A PhD thesis, which is how Shadowtime started life, is a foot stuck in the door of an academic career. It took real determination for Reilly to undertake such labour, since his health was failing and he knew that a foot in the door was the most he would get.

It would be literally true, but misleading, to say that Jim Reilly ran from being told he was HIV-positive. He ran, but only because that day he was in the finals of a speaking competition at his college, and would otherwise be late. He won the competition. This set a pattern, whereby he both profoundly acknowledged the fact of illness, and completely ignored it. He was able to say, without irony, that he was making great strides in all departments of life, except that his body was trying to die.

When Reilly was appointed lecturer in 19th-century literature and thought at Queen Mary and Westfield College, London, there was some opposition on health grounds. Would he be equal to the workload? As it turned out, he was in his element and more than met his obligations. He referred to the department jokingly as Queer Studies, and certainly there were times when Queen Mary seemed less like a division of London University than a radical outpost of Berkeley on the Mile End Road. Reilly was able to turn his illness into a subject, and to plan a course on the Culture of Aids, which he had hoped to teach next year.

The reading list of Reilly's graduate seminar might lean towards Adorno and Benjamin, but in his teaching method he acknowledged a debt to Julian Clary's Sticky Moments. Those who claimed too privileged a knowledge of George Eliot's heart and mind might be sent to stand in the Liberal Humanist Corner.

When Reilly began to be treated in the Middlesex Hospital for a condition which threatened his sight, he gave a very poor impersonation of an in-patient. He was hardly ever in. Visitors in the daytime were likely to hear that he had gone to work, while those in the evening were told he was in the pub, expected back before midnight.

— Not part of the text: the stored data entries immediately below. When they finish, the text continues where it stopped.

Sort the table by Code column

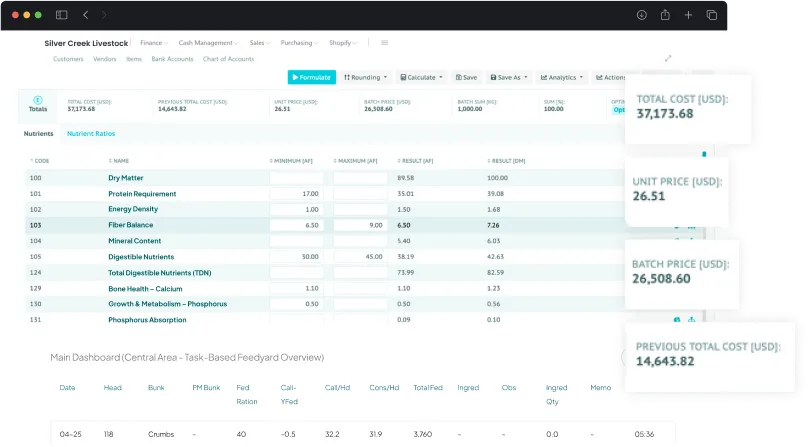(40, 160)
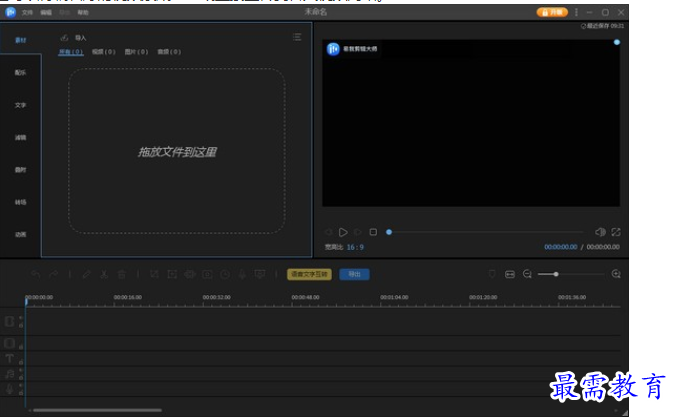Viewport: 674px width, 418px height.
Task: Click the zoom in magnifier on timeline
Action: 616,274
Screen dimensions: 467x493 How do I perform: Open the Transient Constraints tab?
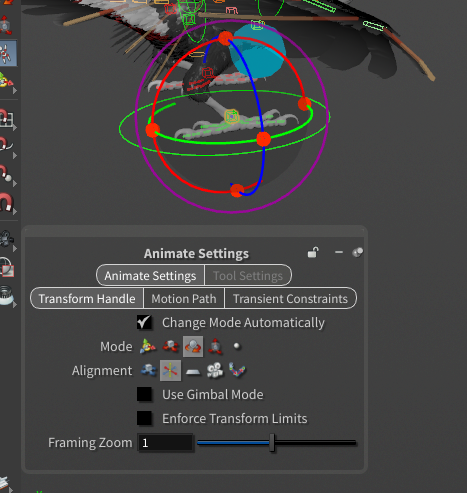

Reilly had remained on close terms with his parents and six older siblings, and while in the Mildmay Hospital returned, rather to his own surprise, to the Catholicism of his upbringing. He said, half-joking, that if he had only stuck with spirituality earlier on he would have found a way of reconciling it with the stern materialism of his criticism (whose anti-humanist bias he perhaps exaggerated).

Jim Reilly combined many opposites, seriousness of mind with lightness of touch, rigorous methodology with a flair for communicating his enthusiasm. He was loved for the richness of his personality, the unpredictable insights expressed in a soft but untentative voice - which had the trick of lowering still further when interrupted, surprising pushier conversationalists into a listening silence.